About this exercise »
Please output the lines from the one with "1109x617 pixels." through the end of the data exactly as written, omitting all pictures.

Provided data »
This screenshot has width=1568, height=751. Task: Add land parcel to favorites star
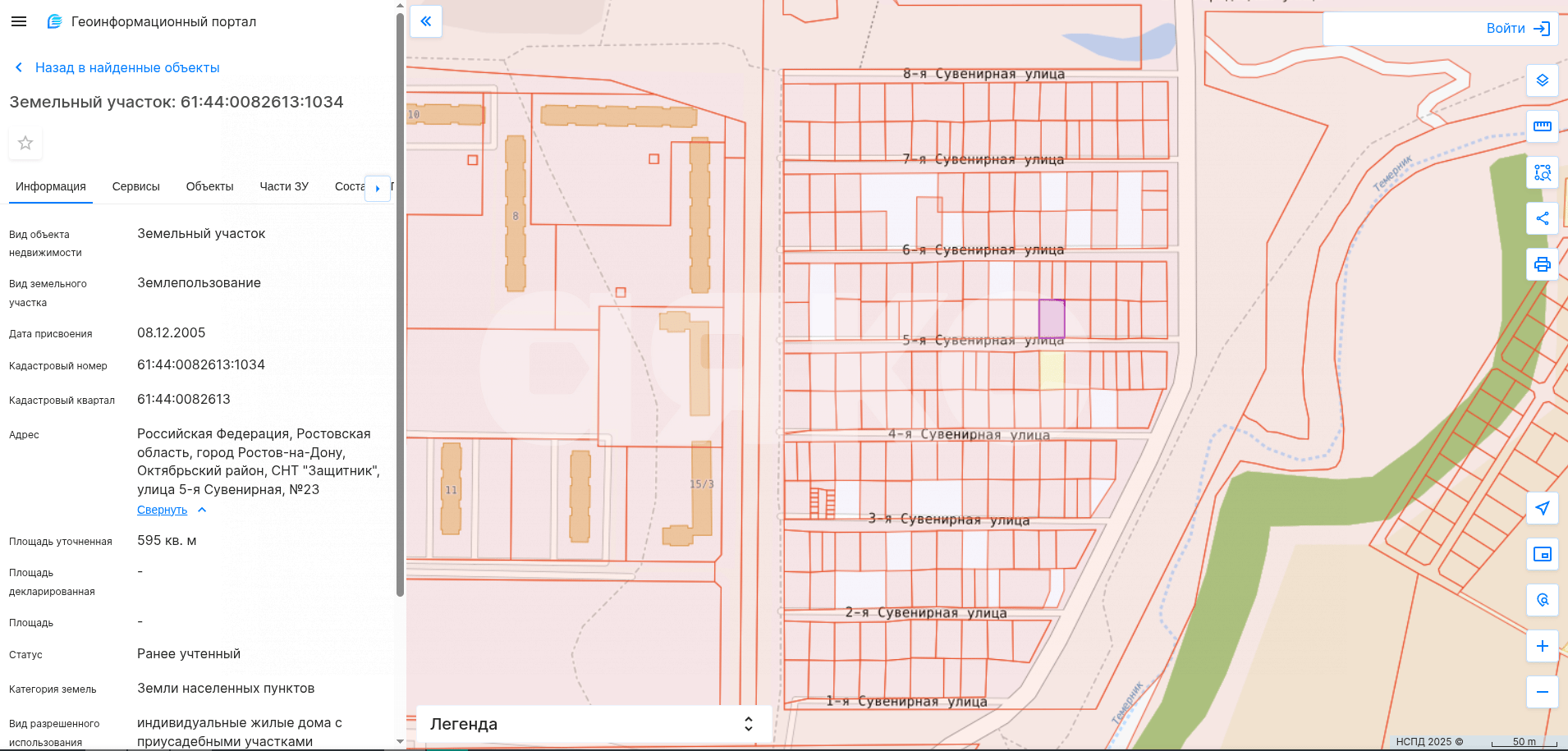[x=25, y=143]
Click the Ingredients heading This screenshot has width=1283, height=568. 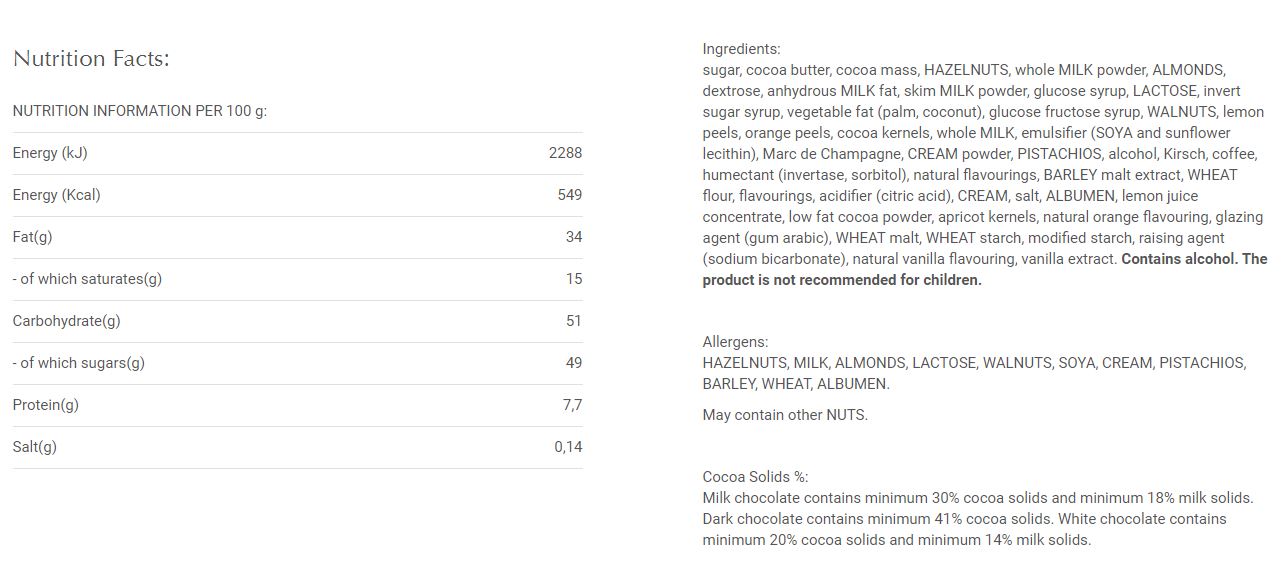click(x=741, y=49)
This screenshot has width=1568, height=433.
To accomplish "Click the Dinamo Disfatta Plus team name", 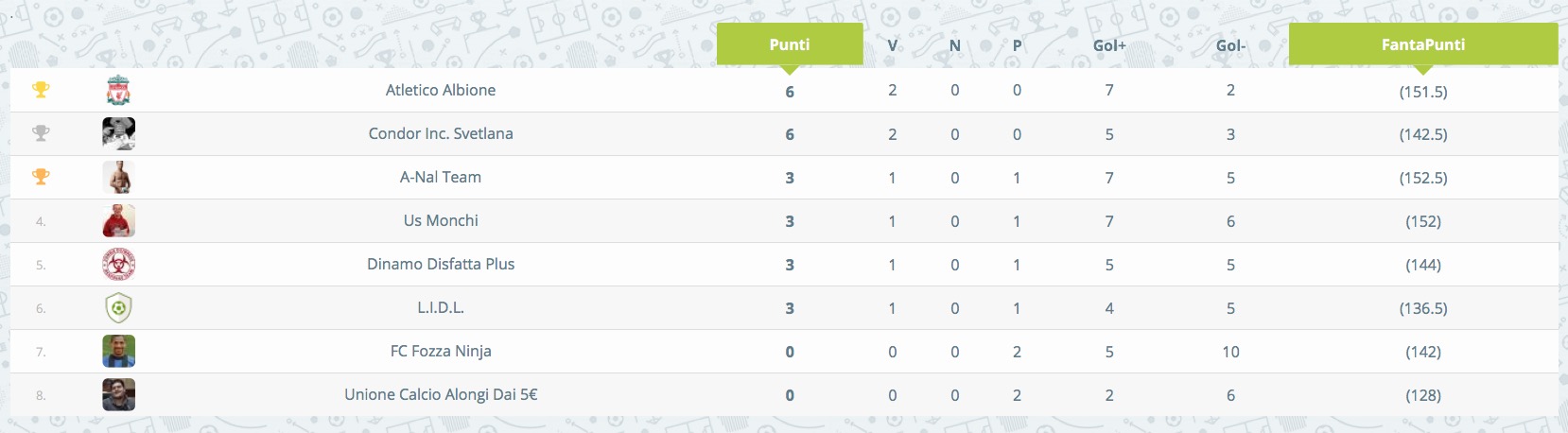I will (441, 264).
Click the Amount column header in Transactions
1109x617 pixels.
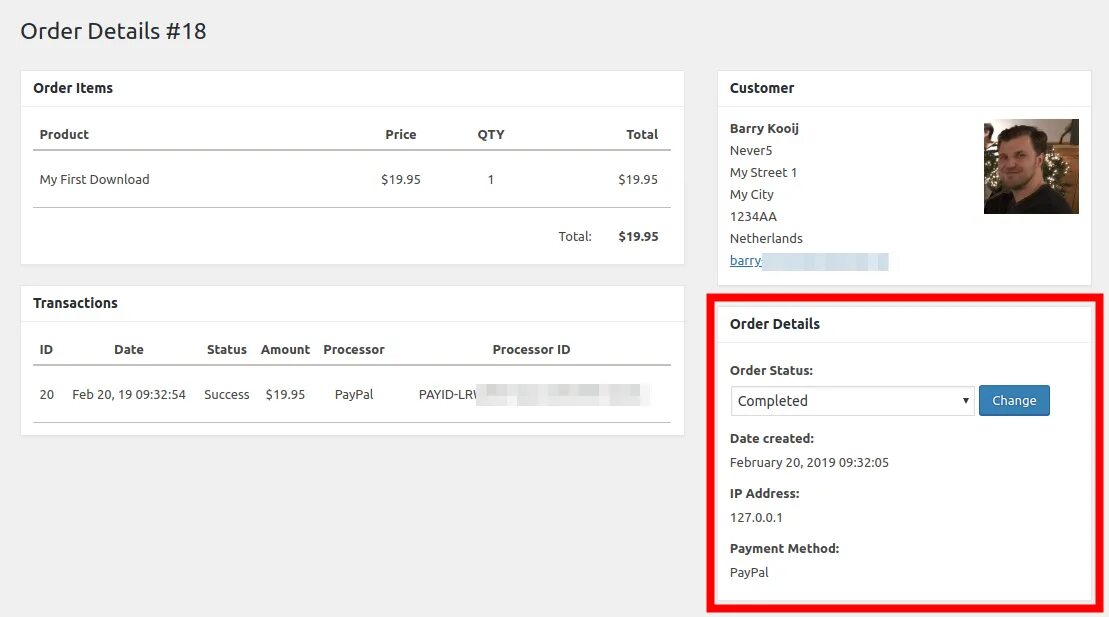pos(285,350)
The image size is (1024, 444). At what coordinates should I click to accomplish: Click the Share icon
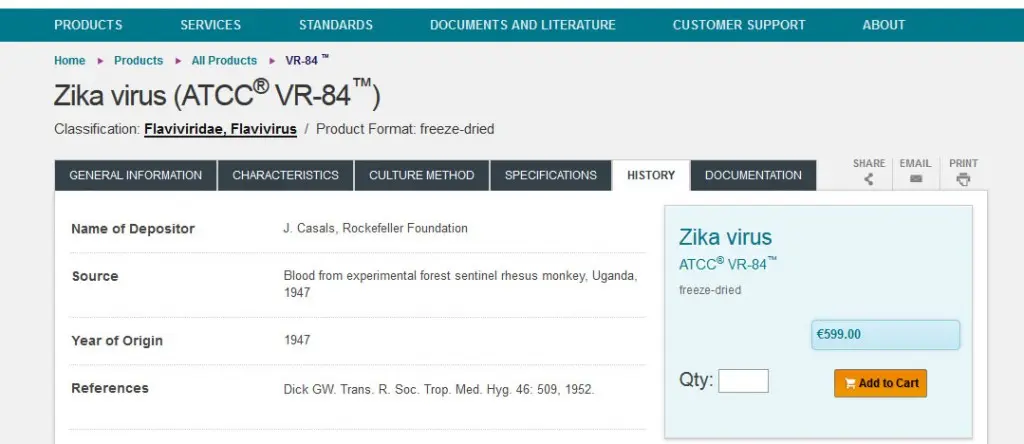(869, 180)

Exercise output »
1109x617 pixels.
pos(285,350)
The image size is (1024, 444). At what coordinates should I click to accomplish: Click the Share icon
(869, 180)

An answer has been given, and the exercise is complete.